What you should do: Rewrite the lines below from the line with "820x700 pixels." through the last line, both included, keeping the requests and multiplying every coordinate in the answers by 1.05, rounded to whole numbers with halves rounded up. Leave the pictures out.

[Target position records]
┄┄┄┄┄┄

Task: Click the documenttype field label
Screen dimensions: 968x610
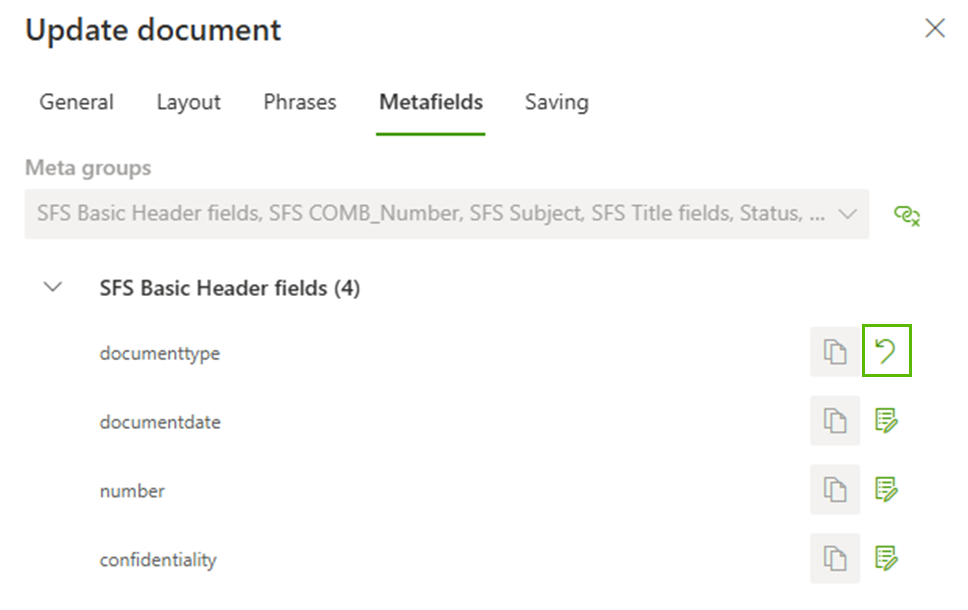Action: (160, 353)
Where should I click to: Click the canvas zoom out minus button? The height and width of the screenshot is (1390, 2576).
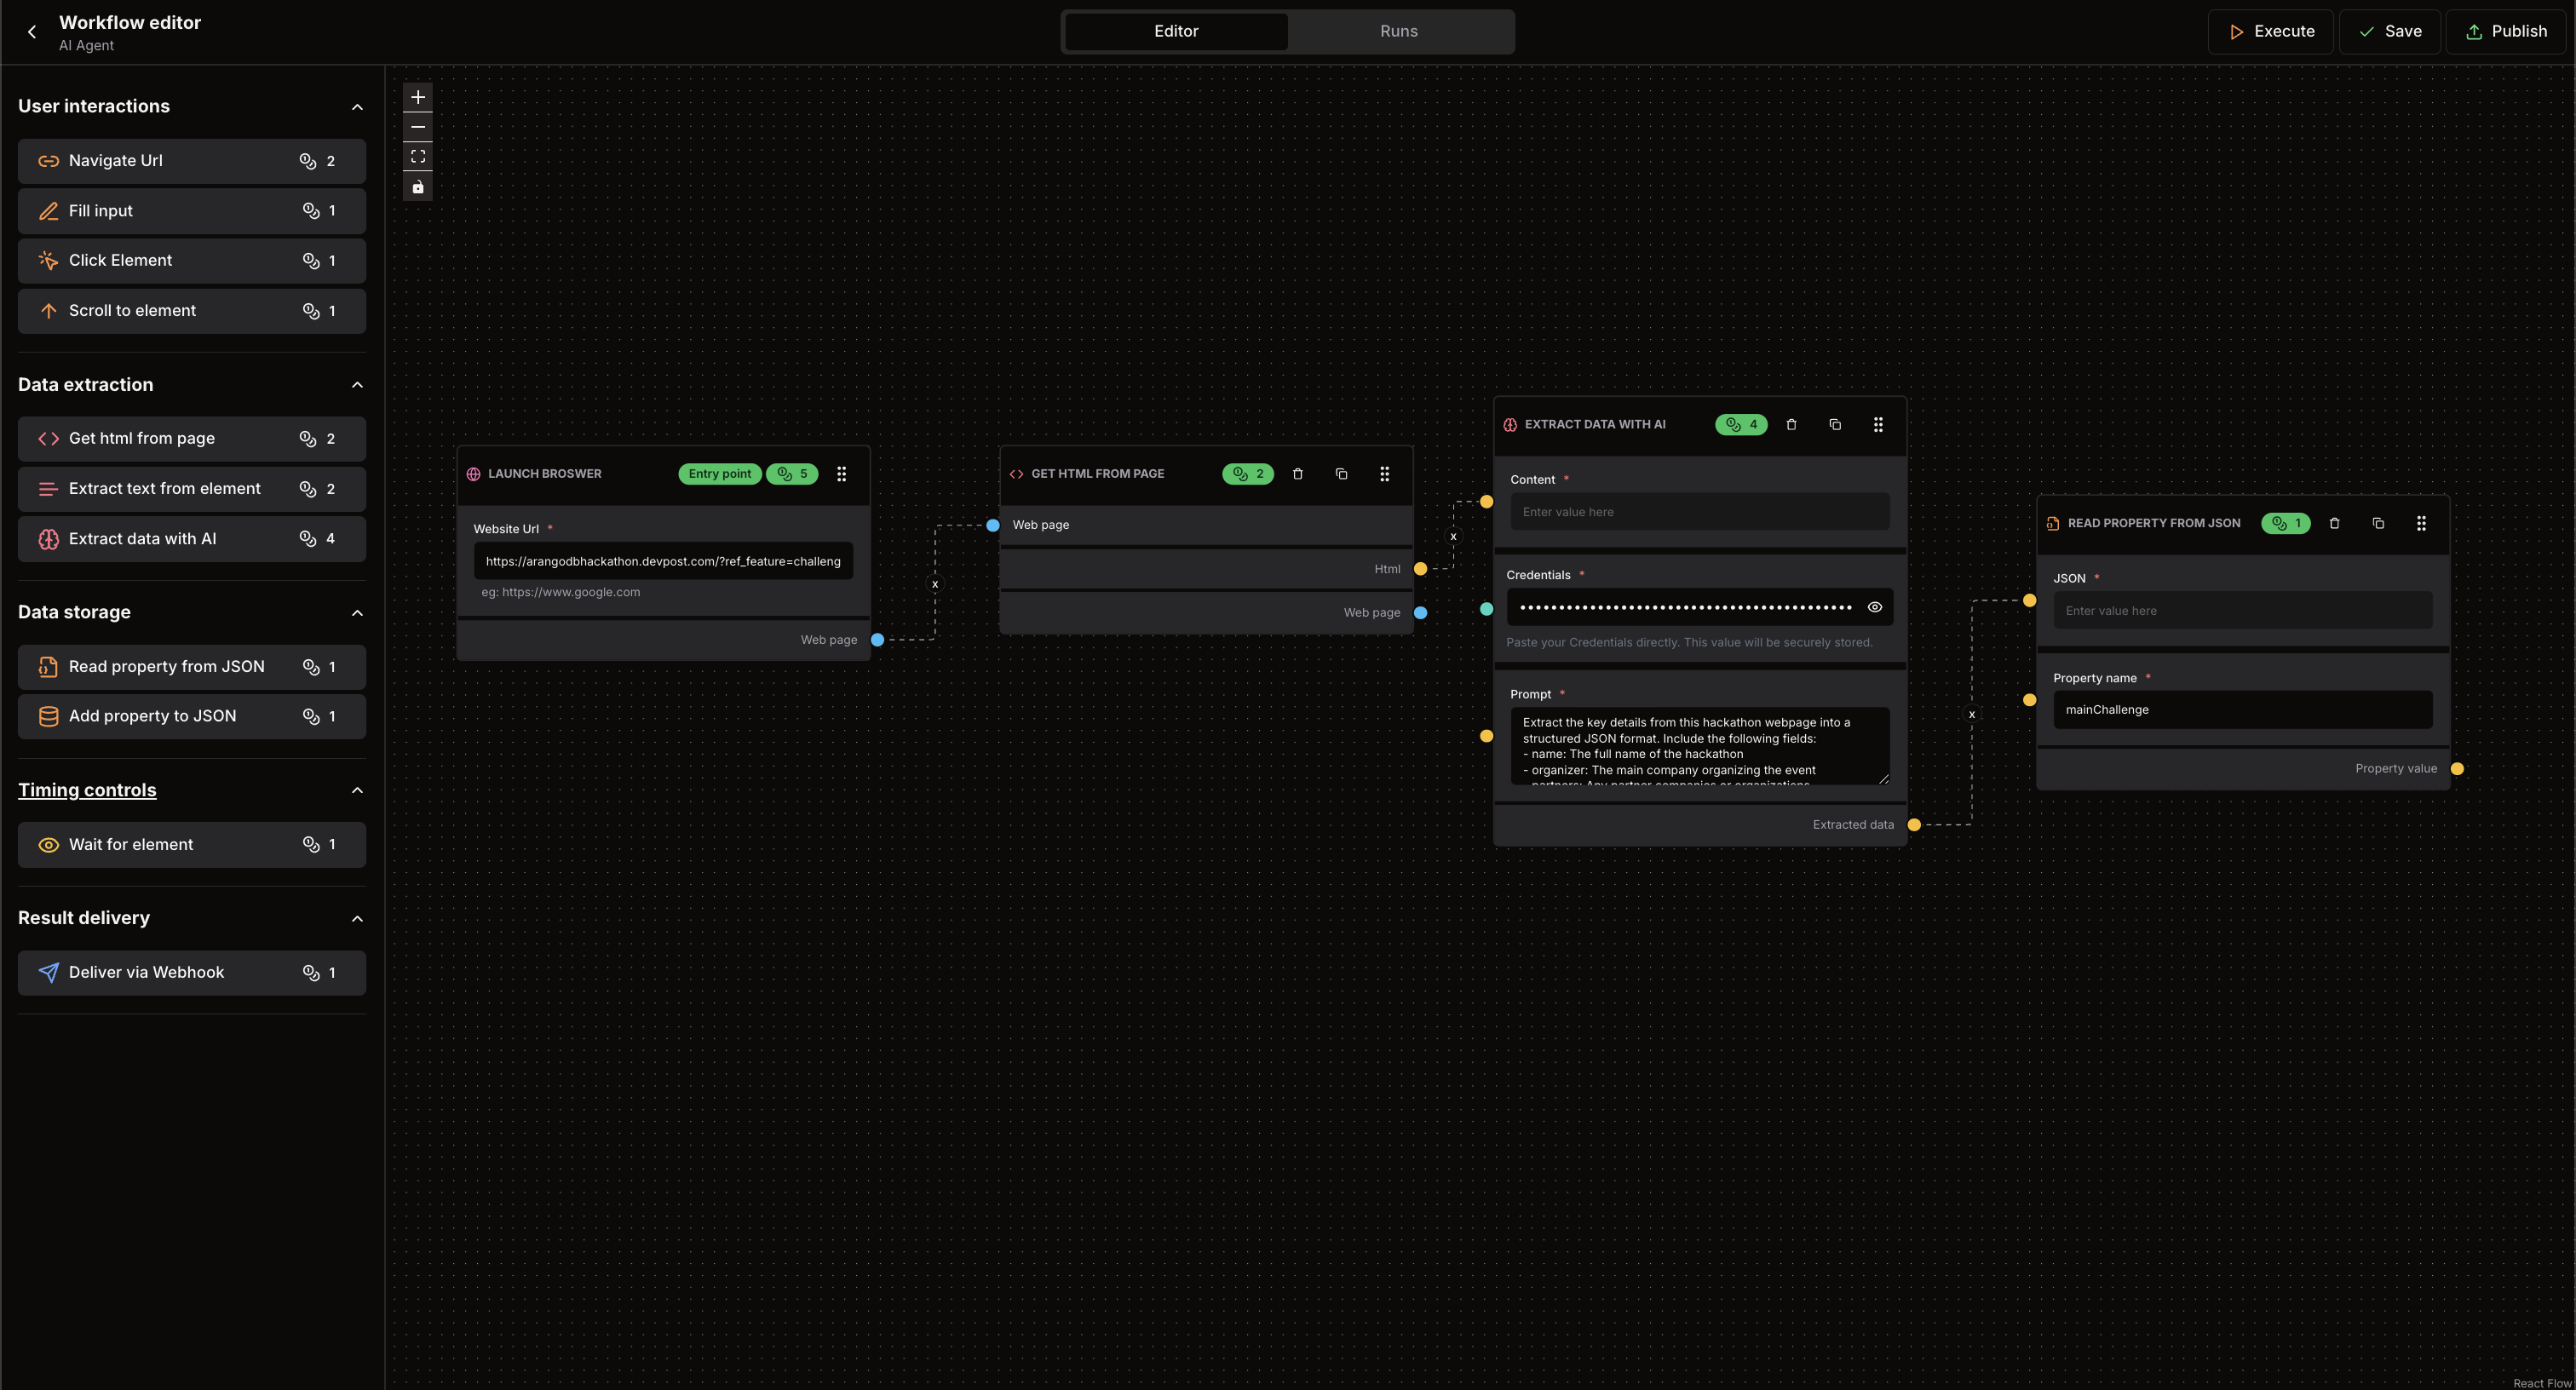pyautogui.click(x=418, y=127)
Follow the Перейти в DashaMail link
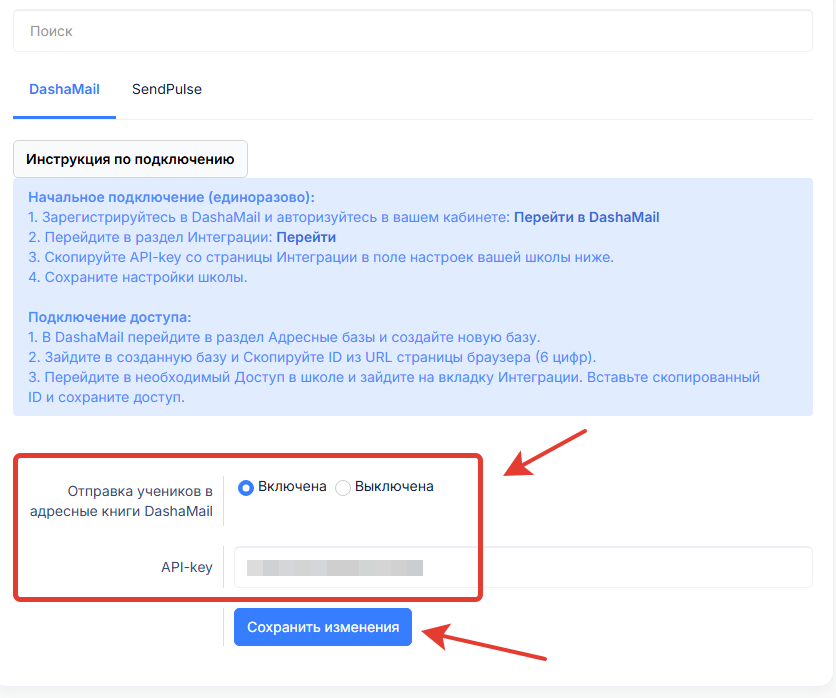Image resolution: width=836 pixels, height=698 pixels. [x=586, y=217]
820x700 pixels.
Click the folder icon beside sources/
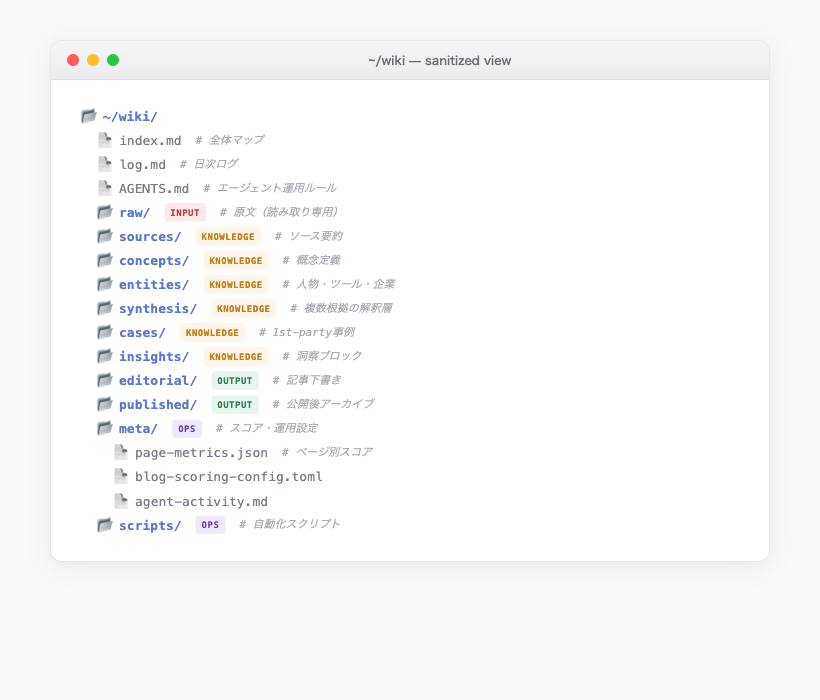coord(104,236)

┄┄┄┄┄┄

Worked answer:
820x700 pixels.
Click the folder icon beside sources/
coord(109,248)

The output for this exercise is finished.